> _PROBLEM DETAILS_
Only one stretch of the data below is wanted: the lines starting at the one with "The width and height of the screenshot is (675, 692)." and ending at the one with "Open Copilot from", both included, given again exactly.

> _Stored items_
:::

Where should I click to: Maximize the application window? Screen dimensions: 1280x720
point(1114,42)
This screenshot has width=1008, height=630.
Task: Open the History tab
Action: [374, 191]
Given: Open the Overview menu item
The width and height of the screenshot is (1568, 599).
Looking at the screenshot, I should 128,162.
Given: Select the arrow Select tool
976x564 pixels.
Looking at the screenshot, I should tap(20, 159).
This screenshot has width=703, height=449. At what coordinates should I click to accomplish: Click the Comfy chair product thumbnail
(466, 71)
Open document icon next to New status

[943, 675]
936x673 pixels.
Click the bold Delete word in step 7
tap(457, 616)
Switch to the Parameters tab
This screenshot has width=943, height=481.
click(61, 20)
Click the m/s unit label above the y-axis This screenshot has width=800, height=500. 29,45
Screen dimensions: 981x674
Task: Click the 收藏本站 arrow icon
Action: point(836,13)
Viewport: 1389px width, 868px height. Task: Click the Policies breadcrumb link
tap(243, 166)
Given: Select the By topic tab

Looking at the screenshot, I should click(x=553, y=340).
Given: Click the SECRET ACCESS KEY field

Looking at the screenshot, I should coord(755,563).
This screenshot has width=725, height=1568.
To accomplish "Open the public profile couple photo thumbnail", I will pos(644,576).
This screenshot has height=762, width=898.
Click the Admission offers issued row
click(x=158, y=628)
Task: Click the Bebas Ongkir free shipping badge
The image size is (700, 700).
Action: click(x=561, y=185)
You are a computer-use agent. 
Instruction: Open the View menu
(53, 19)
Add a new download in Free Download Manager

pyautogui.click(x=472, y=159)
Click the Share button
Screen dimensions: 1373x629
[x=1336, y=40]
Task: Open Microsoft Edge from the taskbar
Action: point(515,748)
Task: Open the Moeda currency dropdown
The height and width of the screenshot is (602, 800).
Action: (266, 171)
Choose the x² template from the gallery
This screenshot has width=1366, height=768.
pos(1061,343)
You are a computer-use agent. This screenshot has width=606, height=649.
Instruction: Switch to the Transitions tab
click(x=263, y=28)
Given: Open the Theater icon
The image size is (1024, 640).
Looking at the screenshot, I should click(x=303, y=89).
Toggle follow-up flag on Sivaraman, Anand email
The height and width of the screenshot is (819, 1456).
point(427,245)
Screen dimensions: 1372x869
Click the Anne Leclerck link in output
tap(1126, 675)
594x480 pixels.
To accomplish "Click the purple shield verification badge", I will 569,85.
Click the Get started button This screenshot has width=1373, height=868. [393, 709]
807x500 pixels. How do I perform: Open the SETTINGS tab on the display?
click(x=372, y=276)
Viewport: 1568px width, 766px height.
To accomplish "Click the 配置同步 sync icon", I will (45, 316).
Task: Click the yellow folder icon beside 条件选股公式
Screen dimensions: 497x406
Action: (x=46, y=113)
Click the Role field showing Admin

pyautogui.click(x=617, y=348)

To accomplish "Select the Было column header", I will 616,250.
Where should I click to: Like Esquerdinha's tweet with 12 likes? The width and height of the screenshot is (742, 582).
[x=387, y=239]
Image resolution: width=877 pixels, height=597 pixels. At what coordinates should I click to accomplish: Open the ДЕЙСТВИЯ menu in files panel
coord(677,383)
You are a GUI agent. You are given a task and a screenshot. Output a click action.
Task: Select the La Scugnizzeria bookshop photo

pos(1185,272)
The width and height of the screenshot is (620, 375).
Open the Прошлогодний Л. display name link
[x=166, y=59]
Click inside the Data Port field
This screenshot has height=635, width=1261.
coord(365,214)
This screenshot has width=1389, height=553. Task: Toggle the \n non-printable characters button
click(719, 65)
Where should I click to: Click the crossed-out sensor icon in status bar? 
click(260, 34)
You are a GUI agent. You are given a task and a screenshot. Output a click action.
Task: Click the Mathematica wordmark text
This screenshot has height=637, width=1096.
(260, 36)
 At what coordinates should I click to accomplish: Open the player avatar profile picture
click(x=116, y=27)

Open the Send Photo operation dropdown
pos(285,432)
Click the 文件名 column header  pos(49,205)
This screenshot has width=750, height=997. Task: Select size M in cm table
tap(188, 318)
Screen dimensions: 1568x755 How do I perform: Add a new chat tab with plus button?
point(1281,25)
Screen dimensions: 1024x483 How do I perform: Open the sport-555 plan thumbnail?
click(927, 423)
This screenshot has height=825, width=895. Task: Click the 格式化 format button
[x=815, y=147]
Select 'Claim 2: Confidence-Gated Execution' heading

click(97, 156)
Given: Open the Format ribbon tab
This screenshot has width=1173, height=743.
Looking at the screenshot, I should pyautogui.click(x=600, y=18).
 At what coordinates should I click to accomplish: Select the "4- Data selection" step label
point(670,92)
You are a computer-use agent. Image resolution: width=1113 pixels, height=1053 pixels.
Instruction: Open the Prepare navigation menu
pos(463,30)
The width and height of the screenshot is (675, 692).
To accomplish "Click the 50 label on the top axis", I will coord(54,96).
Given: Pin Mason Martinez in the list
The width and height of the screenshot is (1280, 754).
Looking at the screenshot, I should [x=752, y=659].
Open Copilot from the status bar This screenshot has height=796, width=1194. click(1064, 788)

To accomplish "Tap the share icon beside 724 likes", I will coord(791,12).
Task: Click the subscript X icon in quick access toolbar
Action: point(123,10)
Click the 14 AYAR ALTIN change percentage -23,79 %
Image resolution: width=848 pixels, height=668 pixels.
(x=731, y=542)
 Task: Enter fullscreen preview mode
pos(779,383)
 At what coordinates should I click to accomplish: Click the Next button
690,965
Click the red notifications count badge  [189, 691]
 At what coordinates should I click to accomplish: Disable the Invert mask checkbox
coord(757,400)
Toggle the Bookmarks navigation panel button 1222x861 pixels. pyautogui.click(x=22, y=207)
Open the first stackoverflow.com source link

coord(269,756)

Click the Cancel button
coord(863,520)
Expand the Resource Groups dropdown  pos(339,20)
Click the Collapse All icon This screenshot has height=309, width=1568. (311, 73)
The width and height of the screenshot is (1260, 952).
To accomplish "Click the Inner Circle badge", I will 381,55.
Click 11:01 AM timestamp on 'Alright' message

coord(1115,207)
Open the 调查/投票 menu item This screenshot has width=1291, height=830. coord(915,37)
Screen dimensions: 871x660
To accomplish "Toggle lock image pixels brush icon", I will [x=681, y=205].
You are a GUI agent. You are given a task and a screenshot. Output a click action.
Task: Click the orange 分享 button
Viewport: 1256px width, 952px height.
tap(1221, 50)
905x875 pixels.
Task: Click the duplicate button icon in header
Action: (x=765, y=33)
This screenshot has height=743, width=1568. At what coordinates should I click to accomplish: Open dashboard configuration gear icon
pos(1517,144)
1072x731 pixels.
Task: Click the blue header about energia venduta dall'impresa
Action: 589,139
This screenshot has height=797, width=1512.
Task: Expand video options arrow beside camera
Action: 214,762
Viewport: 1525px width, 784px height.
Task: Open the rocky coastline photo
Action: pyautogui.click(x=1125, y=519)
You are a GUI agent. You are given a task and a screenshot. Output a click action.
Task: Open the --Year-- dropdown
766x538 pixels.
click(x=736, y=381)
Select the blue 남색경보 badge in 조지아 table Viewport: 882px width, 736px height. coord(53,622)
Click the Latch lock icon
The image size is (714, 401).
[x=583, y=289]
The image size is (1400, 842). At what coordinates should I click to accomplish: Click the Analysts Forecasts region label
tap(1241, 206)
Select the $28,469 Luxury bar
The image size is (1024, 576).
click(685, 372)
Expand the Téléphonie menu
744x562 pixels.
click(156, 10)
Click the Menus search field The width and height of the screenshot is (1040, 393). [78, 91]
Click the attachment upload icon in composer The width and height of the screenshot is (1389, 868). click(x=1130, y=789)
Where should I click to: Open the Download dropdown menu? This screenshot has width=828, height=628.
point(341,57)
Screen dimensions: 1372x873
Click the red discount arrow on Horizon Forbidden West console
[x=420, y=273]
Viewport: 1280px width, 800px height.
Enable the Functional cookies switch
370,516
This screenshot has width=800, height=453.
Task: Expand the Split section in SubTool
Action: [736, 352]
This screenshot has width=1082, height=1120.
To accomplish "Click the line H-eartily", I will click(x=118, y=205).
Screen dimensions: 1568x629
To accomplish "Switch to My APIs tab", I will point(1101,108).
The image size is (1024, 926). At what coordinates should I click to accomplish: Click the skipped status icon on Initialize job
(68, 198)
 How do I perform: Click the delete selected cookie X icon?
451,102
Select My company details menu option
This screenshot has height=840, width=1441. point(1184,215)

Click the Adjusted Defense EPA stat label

:::

> _WRITTEN SOLUTION_
The width and height of the screenshot is (675, 692).
To accomplish "Click the 50 label on the top axis", I will coord(54,96).
Given: Pin Mason Martinez in the list
The width and height of the screenshot is (1280, 754).
Looking at the screenshot, I should [x=752, y=659].
Open Copilot from the status bar This screenshot has height=796, width=1194. click(1064, 788)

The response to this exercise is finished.